The title Maa Inti Bangaaram (“the gold of our home”) becomes symbolic: Swarna is not valued because she is perfect or because she has no past, but because she protects and holds together the family she has chosen.

== Production ==
On 5 October 2025, Samantha announced a new project in the lead role, revealing the film's title as Maa Inti Bangaaram. The film is directed by B. V. Nandini Reddy, reuniting with Samantha for the third time after Jabardasth (2013) and Oh! Baby (2019), the story is created by Raj Nidimoru. Produced by Raj, Samantha and Himank Reddy Duvvuru under the banner Tralala Moving Pictures, this is the second film of the production company after Subham (2025). Gulshan Devaiah joined the cast of the film.
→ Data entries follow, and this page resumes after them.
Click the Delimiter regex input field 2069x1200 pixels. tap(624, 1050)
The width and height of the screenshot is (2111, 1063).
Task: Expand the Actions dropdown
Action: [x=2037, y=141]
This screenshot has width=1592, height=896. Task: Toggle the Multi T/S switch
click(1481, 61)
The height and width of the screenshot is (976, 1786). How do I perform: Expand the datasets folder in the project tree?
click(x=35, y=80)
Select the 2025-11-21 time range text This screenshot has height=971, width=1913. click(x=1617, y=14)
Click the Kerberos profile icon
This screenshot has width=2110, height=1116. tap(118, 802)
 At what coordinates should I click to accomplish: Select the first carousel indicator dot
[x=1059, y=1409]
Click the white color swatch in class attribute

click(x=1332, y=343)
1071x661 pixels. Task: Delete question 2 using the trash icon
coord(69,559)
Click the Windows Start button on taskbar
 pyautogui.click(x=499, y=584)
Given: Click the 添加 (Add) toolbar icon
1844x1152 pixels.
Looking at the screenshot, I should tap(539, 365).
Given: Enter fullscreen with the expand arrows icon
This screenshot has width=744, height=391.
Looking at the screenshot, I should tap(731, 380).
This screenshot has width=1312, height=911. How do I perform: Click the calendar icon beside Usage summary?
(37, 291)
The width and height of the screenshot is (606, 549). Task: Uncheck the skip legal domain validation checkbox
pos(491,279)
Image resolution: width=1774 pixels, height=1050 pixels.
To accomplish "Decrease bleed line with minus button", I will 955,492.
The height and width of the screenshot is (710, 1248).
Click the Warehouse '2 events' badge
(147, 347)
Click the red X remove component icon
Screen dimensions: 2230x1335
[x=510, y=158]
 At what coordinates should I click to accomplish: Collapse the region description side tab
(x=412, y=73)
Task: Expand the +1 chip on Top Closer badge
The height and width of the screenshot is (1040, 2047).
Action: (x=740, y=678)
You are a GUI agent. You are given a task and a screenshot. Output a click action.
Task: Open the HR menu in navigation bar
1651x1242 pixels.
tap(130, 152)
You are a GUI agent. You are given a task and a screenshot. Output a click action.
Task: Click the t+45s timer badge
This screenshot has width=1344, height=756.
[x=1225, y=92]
Principal photography with pooja ceremony began at Hyderabad on 27 October 2025.

== Music ==

The film's music is composed by Santhosh Narayanan. The film's music rights were acquired by Think Music.

=== Track listing ===

| No. | Title | Lyrics | Singer(s) | Length |
|---|---|---|---|---|
| 1. | "Thassadiya" | Rehman | Chinmayi Sripada, Punya Selva | 3:35 |
| 2. | "I Can Get Hungry" | Rehman, Ranj (Rap) | Ranj, Punya Selva | 3:13 |
| 3. | "Lets Comeon" | Santhosh Narayanan | Santhosh Narayanan | 4:13 |
| 4. | "Ninnu Choosthu Adige Aakasam" | Rehman | Punya Selva | 3:25 |
| 5. | "Baby Driver" | Instrumental | Santhosh Narayanan, Arul Raj | 3:04 |
| 6. | "Jhansi Rani" | Instrumental | Santhosh Narayanan, 808Krshna | 2:21 |
| 7. | "Queen Swarna" | Instrumental | Santhosh Narayanan | 0:57 |
| 8. | "Swarna" | Instrumental | Santhosh Narayanan, Arul Raj | 1:48 |
| 9. | "Truce - Trailer Theme" | Instrumental | Santhosh Narayanan | 2:08 |
| Total length: |  |  |  | 24:44 |

== Release ==
Maa Inti Bangaaram was released worldwide on 19 June 2026. Apart from the original Telugu language, the film was also released in Tamil language with the title Engal Thangam. Initially the film's was originally scheduled release on 15 May 2026.

=== Home media ===
The post-theatrical digital streaming rights were acquired by JioHotstar and began streaming from 17 July 2026 in Telugu with dubbed version of Tamil, Malayalam, Kannada.
The Hindi version is streaming on Sony LIV.

== Reception ==

=== Box office ===
The film grossed ₹50 crore worldwide in its opening weekend, also including the domestic gross collection of ₹32.69 crore. After the first Monday, the total worldwide gross was ₹46.04 crore. The film grossed ₹55.71 crore in the first six days.